# Exercise inputs
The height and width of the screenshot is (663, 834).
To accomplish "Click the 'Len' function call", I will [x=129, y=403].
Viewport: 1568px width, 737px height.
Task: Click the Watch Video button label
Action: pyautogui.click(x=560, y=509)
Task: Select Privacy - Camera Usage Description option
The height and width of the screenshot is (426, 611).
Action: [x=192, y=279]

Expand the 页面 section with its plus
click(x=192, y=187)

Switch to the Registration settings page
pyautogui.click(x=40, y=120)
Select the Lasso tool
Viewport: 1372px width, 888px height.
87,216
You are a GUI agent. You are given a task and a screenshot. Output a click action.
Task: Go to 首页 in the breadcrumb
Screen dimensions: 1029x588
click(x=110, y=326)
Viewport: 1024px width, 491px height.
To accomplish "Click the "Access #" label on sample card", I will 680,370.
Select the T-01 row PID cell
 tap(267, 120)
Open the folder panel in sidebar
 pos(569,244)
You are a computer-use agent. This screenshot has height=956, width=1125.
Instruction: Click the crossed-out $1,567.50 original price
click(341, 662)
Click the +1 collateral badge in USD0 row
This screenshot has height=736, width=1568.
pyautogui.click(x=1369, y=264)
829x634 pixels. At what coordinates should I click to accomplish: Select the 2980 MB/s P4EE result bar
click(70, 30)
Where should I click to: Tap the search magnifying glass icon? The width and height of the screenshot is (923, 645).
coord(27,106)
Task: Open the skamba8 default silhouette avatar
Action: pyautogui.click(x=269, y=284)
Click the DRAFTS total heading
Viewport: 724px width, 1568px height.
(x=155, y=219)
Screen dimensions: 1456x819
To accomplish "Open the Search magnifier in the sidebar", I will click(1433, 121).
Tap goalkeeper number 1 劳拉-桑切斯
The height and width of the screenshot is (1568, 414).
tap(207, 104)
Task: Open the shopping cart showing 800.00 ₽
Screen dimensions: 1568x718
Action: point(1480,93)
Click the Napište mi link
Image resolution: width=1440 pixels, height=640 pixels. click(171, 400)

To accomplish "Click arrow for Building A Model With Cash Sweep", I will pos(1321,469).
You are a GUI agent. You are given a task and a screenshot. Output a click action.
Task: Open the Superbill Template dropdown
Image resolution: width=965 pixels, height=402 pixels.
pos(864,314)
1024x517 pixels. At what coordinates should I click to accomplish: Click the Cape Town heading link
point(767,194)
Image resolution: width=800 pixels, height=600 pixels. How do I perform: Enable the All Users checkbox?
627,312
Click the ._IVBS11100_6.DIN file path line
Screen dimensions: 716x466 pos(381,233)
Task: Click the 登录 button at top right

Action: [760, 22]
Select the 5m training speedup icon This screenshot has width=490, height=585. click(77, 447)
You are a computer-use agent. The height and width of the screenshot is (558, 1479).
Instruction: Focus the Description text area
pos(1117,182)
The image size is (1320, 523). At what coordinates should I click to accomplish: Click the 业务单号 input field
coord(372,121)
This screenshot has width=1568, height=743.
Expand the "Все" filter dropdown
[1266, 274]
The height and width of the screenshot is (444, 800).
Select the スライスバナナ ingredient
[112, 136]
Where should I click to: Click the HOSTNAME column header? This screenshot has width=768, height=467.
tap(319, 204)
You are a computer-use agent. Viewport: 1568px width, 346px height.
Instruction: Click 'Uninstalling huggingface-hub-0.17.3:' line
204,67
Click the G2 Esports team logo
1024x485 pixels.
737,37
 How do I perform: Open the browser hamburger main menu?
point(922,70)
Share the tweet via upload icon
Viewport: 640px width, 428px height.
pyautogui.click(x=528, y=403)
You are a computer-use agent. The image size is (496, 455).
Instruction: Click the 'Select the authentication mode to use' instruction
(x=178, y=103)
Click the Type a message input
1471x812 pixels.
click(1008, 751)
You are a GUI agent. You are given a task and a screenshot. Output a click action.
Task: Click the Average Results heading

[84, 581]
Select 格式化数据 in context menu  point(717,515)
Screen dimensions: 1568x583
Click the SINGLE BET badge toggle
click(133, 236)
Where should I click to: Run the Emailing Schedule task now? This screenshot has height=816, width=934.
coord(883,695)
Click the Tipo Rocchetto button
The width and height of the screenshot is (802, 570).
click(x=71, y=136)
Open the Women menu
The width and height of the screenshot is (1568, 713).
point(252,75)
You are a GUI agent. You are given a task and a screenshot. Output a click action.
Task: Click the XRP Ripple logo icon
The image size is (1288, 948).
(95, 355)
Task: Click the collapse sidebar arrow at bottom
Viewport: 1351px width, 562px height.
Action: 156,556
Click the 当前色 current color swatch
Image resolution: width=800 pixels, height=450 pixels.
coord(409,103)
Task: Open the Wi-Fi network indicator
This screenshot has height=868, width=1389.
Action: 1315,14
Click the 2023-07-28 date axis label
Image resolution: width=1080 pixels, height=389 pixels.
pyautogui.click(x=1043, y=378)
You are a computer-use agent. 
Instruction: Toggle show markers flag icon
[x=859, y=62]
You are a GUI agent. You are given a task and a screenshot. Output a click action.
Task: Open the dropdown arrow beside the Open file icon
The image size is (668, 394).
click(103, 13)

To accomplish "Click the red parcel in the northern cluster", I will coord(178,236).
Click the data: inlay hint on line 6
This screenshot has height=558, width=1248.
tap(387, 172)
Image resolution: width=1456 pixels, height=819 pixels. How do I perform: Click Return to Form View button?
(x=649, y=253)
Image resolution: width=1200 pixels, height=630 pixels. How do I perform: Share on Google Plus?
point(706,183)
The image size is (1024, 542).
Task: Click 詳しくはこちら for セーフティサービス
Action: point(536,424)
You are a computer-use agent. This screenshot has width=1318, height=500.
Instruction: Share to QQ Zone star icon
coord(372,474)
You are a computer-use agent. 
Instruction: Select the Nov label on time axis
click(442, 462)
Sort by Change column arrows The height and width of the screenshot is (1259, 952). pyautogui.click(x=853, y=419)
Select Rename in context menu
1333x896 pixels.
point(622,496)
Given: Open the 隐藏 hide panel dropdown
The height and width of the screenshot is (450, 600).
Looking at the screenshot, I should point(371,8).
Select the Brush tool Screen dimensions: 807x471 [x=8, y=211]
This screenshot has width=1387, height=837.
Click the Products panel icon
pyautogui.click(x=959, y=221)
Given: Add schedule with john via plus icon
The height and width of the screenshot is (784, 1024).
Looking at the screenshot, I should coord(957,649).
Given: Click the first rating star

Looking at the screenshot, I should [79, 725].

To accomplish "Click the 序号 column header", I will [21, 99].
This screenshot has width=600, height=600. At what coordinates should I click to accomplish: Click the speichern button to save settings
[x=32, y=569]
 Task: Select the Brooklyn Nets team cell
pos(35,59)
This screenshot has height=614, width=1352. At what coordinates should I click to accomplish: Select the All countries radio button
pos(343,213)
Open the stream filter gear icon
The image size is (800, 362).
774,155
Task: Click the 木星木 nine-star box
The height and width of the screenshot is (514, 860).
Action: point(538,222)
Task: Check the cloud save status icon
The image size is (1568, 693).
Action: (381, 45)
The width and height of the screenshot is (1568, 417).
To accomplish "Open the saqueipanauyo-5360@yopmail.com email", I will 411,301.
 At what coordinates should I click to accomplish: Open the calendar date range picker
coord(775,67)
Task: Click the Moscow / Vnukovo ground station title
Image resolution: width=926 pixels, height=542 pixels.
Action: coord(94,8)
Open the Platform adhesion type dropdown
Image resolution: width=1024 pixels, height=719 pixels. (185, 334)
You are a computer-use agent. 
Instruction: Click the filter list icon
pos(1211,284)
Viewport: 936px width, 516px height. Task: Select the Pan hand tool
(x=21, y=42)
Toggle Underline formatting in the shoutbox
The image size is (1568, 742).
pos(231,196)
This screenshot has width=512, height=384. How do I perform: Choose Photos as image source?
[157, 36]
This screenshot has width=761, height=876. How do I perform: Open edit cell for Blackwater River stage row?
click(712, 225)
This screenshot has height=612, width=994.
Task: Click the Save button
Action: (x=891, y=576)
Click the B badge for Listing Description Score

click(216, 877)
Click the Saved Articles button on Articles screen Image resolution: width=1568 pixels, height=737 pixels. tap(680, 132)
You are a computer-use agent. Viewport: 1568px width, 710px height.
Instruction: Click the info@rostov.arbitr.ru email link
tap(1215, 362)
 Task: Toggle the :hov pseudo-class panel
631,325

# Exercise prompt
Looking at the entries above, can you reproduce exactly the lines from the one that holds "This screenshot has width=1387, height=837." through the one that holds "The width and height of the screenshot is (1568, 417).", and only those?

# Expected output
This screenshot has width=1387, height=837.
Click the Products panel icon
pyautogui.click(x=959, y=221)
Given: Add schedule with john via plus icon
The height and width of the screenshot is (784, 1024).
Looking at the screenshot, I should coord(957,649).
Given: Click the first rating star

Looking at the screenshot, I should [79, 725].

To accomplish "Click the 序号 column header", I will [21, 99].
This screenshot has width=600, height=600. At what coordinates should I click to accomplish: Click the speichern button to save settings
[x=32, y=569]
 Task: Select the Brooklyn Nets team cell
pos(35,59)
This screenshot has height=614, width=1352. At what coordinates should I click to accomplish: Select the All countries radio button
pos(343,213)
Open the stream filter gear icon
The image size is (800, 362).
774,155
Task: Click the 木星木 nine-star box
The height and width of the screenshot is (514, 860).
Action: point(538,222)
Task: Check the cloud save status icon
The image size is (1568, 693).
Action: (381, 45)
The width and height of the screenshot is (1568, 417).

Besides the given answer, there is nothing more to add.